**Try it:** Down to the last line, write out the entries below exactly and omit all pictures.

**Screenshot grounding data:**
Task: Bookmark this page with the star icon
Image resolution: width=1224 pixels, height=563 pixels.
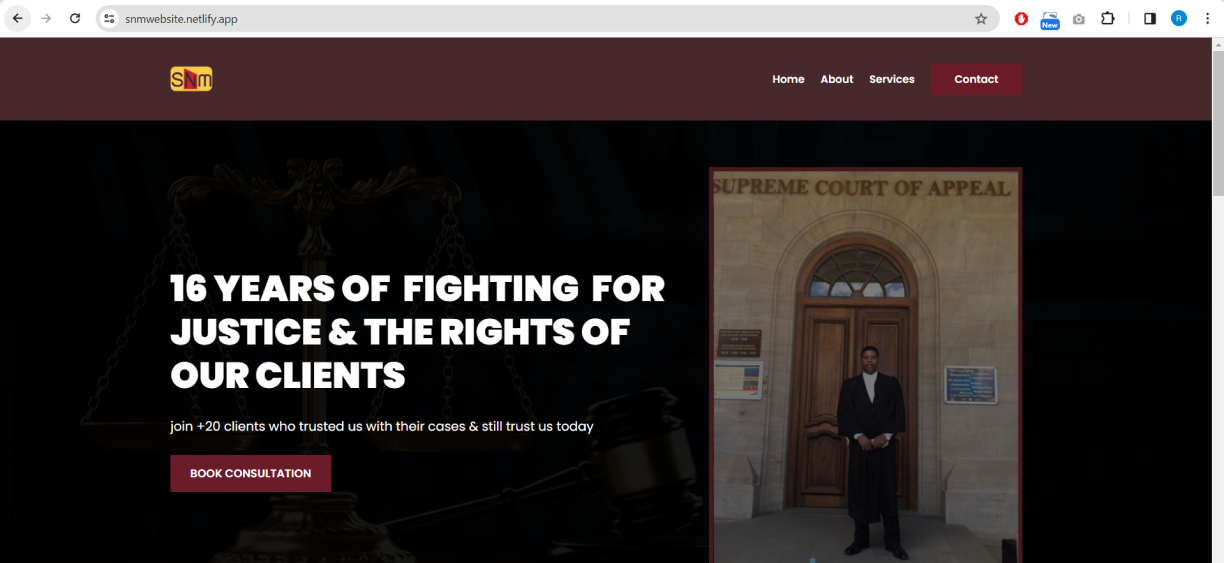Action: coord(981,18)
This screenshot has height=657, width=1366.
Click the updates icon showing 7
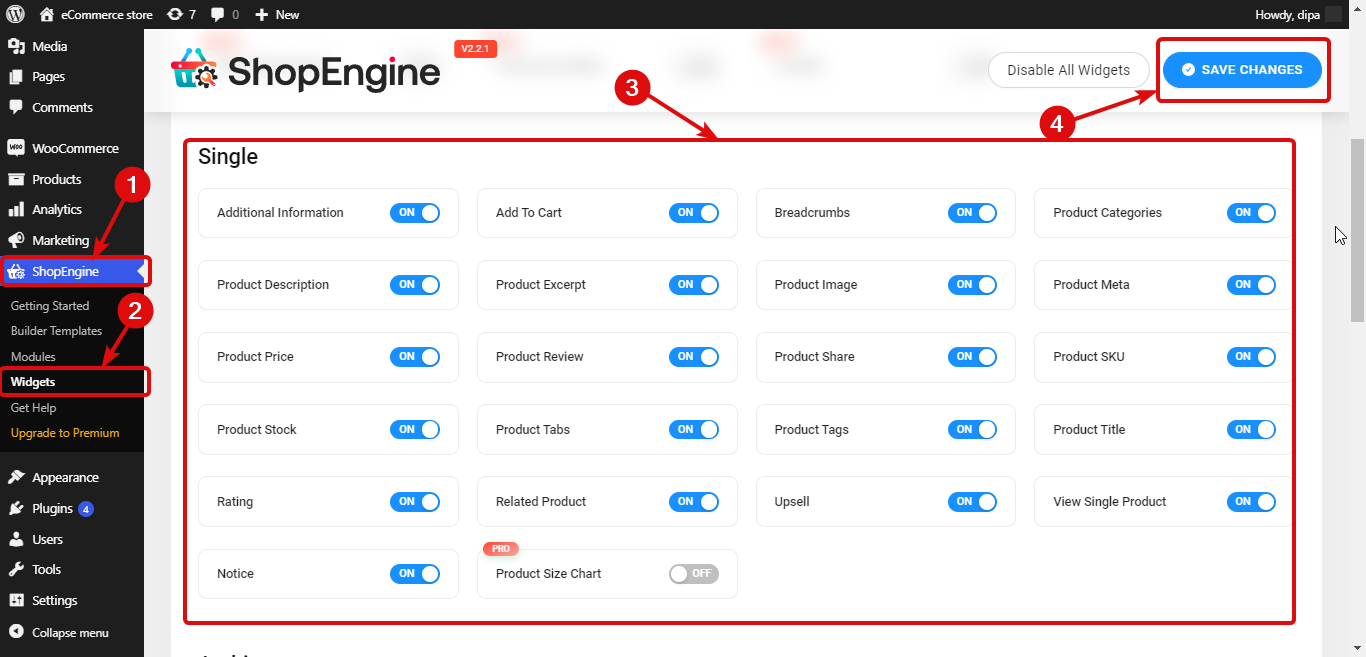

**Answer space:**
Task: Bookmark this page with the star icon
Image resolution: width=1224 pixels, height=563 pixels.
Action: coord(981,18)
This screenshot has height=657, width=1366.
Click the updates icon showing 7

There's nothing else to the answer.